Love Is A Drug

Love is a drug according to researchers who have been looking at the brain scans of the broken-hearted. Scientists found that recovering from a break-up is like a kicking an addiction to a drug. It's the chemistry of love! Love, like a drug, can make a person obsess, and crave. Our poets, our songs, our novels, our sitcoms, our operas, our plays, have been discussing it forever.

You turn into a menace or a pest when you've been rejected. That's when people stalk or commit suicide. There's a very powerful brain system that has a dramatic effect on your entire life. This system evolved to focus your energy on an individual and start the mating process.

Fifteen college-age, heterosexual men and women still raw and reeling from a recent break-up were recruited for a study. On average, the participants had been rejected about two months prior and said they were still in love. As the participants looked at images of their ex lovers, researchers looked at images of the participants' brains. The parts of the brain that lit up were the same ones associated with cocaine and nicotine addiction, physical pain and distress and attachment. Just as a person would while fighting a drug addiction, a lovelorn person obsesses, craves and distorts reality. This makes love addiction a legitimate form of mental illness like all addictions.

When it comes to trying to stay friends for exchange letters and e-mails, "Just say no". It's like trying to give up cigarettes and having one every afternoon. It's just not going to happen. As soon as you can say this is a chemical reaction in the brain, then they're less likely to stay in bed, to berate themselves, and "moon over"...because there is an explanation."
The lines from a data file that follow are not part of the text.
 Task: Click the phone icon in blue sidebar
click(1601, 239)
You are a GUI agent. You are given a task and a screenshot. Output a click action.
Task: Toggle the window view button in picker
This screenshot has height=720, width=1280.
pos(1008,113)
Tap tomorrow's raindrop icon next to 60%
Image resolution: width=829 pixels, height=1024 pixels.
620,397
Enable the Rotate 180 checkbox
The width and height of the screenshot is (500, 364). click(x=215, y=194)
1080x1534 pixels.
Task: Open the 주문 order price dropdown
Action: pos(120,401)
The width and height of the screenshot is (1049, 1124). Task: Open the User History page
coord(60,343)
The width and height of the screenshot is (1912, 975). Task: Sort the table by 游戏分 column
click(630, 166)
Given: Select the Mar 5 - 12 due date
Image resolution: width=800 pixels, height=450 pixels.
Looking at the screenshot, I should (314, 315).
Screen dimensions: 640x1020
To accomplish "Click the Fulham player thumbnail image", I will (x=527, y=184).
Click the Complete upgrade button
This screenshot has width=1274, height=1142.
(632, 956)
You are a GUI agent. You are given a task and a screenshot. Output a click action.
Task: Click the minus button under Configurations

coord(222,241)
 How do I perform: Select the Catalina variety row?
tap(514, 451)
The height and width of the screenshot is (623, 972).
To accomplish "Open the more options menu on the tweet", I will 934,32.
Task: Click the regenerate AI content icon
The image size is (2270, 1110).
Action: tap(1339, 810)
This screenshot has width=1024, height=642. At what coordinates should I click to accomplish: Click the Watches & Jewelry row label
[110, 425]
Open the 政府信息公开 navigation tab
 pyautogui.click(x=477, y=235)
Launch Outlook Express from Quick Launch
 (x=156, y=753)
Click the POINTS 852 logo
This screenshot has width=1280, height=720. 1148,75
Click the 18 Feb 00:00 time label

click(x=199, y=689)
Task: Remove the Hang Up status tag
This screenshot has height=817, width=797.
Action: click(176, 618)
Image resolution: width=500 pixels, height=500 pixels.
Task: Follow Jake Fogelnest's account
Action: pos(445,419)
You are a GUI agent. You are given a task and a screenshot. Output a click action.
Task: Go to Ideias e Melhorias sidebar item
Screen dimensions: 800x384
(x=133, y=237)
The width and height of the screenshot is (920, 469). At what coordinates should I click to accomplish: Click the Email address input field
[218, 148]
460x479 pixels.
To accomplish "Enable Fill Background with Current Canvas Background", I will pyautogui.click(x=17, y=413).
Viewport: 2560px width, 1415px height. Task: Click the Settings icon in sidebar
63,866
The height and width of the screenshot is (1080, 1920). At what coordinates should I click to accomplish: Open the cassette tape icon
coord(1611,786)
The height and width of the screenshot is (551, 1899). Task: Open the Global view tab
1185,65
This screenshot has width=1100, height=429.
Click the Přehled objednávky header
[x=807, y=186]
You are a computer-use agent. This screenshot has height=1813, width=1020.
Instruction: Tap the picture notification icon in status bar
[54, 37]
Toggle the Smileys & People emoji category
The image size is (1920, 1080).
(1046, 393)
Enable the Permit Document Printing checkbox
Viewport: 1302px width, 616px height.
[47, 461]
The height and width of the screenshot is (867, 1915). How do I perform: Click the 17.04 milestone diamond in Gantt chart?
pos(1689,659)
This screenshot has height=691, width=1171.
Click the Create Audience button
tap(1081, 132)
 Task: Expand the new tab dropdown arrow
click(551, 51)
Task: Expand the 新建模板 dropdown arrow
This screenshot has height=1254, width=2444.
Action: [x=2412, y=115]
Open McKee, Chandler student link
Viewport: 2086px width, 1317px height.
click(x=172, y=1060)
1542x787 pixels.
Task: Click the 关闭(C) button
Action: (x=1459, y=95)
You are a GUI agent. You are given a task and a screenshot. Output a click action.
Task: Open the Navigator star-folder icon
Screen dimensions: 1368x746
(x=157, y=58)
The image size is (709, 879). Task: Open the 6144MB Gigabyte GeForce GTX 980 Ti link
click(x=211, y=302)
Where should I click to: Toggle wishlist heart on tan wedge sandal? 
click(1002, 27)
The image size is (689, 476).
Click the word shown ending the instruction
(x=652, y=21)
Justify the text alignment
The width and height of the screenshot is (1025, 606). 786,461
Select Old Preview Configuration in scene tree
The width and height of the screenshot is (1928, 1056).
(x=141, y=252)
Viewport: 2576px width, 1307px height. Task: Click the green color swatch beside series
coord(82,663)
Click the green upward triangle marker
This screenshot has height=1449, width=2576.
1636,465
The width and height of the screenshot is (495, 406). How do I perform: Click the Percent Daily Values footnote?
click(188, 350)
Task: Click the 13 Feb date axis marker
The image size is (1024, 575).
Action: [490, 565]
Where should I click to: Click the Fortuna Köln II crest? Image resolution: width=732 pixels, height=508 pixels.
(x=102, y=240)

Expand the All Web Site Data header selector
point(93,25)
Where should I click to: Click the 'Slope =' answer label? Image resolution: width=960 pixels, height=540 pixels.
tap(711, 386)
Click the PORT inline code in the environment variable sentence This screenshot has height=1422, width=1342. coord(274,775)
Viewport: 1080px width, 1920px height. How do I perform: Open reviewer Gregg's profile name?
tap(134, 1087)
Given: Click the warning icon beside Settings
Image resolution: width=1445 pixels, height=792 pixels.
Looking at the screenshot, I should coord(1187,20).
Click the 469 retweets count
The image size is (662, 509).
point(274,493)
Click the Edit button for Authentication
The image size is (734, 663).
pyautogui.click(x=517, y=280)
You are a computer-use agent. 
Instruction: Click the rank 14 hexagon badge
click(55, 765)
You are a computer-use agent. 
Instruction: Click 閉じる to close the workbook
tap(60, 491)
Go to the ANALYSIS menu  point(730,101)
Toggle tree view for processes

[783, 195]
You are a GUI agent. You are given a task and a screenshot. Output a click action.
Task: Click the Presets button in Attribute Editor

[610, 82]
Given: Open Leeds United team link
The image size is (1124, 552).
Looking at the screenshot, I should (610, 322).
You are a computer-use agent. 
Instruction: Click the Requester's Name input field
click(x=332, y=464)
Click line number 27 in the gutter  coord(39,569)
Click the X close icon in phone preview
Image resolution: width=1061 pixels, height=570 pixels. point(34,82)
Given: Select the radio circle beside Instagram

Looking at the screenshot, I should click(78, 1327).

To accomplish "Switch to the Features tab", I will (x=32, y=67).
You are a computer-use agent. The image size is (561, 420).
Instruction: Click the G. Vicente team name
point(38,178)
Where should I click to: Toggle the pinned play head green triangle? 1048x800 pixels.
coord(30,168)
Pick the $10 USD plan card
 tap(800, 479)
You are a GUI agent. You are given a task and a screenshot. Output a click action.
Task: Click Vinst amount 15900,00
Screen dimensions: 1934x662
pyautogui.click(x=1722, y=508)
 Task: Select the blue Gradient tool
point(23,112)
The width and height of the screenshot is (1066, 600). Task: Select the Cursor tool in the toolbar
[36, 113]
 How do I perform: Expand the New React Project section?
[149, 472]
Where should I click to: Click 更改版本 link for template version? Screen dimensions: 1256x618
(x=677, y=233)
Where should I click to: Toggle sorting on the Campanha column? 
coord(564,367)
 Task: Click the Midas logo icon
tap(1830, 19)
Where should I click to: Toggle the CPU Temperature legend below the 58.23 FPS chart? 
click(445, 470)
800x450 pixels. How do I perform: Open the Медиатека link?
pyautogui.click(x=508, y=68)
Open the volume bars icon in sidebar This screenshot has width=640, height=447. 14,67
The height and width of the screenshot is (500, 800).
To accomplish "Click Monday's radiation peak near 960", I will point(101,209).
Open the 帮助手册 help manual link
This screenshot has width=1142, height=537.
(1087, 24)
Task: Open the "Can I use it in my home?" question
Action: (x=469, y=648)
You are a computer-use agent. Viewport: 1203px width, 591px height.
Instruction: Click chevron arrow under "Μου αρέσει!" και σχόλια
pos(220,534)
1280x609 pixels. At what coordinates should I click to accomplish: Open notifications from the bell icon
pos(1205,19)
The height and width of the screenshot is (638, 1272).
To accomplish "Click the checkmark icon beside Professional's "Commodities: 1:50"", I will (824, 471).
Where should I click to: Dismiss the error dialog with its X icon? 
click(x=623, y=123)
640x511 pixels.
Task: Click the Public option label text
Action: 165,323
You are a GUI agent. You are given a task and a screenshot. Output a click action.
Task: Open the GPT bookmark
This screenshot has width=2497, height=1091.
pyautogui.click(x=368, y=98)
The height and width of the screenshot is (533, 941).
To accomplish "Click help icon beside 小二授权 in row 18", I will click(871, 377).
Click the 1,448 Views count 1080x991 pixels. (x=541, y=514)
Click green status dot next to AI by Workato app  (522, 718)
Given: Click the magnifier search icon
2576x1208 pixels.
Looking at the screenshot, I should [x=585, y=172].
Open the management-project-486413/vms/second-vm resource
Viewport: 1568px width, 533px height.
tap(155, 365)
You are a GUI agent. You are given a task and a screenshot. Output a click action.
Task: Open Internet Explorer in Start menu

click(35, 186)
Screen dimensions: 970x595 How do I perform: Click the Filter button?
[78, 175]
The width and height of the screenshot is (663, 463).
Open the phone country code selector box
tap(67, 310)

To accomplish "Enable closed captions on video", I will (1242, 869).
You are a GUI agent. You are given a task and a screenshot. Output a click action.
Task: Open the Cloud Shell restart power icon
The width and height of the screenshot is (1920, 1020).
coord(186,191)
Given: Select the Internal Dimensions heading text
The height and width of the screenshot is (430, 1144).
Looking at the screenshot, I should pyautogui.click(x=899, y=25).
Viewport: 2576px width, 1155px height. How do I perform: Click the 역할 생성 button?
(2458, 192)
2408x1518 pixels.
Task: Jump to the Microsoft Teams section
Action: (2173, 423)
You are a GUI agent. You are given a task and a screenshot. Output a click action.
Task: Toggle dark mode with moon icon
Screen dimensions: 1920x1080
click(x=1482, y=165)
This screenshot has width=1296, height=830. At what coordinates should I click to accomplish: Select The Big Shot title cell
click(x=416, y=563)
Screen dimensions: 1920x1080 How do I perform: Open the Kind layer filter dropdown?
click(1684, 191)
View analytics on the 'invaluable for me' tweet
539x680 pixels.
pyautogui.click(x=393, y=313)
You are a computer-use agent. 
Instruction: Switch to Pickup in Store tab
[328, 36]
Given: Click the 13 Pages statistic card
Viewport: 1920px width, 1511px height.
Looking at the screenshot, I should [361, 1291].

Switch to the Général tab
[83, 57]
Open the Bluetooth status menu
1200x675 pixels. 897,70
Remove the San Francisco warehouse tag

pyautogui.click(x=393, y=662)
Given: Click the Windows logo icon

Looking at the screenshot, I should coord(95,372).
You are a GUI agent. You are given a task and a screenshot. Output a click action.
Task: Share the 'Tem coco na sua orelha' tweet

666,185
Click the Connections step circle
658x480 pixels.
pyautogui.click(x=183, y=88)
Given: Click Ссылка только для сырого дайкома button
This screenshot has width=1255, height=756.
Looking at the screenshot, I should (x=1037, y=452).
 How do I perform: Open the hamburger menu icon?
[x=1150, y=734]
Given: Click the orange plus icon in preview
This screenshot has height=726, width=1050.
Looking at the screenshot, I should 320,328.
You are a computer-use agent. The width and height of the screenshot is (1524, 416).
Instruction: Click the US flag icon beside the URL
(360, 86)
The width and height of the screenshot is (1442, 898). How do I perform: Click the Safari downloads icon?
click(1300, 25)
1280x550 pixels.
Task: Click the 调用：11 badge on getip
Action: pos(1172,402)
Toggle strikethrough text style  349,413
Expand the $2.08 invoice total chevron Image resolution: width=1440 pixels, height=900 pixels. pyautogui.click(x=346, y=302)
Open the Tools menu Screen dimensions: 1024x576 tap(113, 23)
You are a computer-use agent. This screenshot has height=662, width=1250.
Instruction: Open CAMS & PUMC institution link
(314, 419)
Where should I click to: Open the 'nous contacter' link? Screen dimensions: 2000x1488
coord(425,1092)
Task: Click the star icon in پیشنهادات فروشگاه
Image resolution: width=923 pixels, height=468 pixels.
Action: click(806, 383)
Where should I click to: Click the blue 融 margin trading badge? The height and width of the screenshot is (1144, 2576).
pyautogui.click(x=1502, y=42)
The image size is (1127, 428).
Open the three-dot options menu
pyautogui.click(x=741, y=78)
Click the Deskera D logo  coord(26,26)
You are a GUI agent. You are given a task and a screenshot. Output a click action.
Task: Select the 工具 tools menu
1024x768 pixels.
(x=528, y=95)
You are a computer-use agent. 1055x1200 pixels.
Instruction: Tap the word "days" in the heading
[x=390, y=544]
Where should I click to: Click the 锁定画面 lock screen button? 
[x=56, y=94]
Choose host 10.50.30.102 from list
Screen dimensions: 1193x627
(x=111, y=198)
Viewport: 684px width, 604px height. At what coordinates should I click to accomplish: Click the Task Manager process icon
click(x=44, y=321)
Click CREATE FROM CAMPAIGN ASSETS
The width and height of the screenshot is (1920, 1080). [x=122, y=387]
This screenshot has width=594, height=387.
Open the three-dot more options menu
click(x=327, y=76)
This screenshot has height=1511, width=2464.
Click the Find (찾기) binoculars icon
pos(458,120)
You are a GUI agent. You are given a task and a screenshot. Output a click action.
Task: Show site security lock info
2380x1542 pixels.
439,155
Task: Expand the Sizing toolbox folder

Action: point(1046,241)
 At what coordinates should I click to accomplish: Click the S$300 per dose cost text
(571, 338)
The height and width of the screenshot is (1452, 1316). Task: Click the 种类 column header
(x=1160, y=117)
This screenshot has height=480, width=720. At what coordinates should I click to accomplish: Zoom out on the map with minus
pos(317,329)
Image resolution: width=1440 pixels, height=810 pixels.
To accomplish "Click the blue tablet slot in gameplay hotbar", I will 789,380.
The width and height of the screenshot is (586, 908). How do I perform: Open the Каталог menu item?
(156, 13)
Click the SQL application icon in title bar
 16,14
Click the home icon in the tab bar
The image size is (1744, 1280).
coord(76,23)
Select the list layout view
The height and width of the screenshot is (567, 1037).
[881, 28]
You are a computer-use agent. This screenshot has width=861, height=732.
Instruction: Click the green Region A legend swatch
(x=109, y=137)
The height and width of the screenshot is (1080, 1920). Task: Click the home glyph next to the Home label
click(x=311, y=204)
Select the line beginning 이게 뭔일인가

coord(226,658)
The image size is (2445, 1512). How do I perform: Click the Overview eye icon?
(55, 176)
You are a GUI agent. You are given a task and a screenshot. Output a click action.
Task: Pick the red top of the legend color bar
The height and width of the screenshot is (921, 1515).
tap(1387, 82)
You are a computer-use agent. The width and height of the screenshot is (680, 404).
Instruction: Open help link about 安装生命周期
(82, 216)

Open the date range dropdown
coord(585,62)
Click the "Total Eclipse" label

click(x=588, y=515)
"The danger is that people don't take responsibility. "Let me blame the chemical in my brain and not take responsibility for the fact that I can't cope ... and take responsibility by examining your own participation and defining what your choices are". However, for most people it can be very helpful because they can say, "I have this problem. I can get over it. I know it will pass." As time goes on, the pain fades away. Researchers indeed found that "time heals". As more time passed, activity in the parts of the brain associated with attachment and addiction decreased.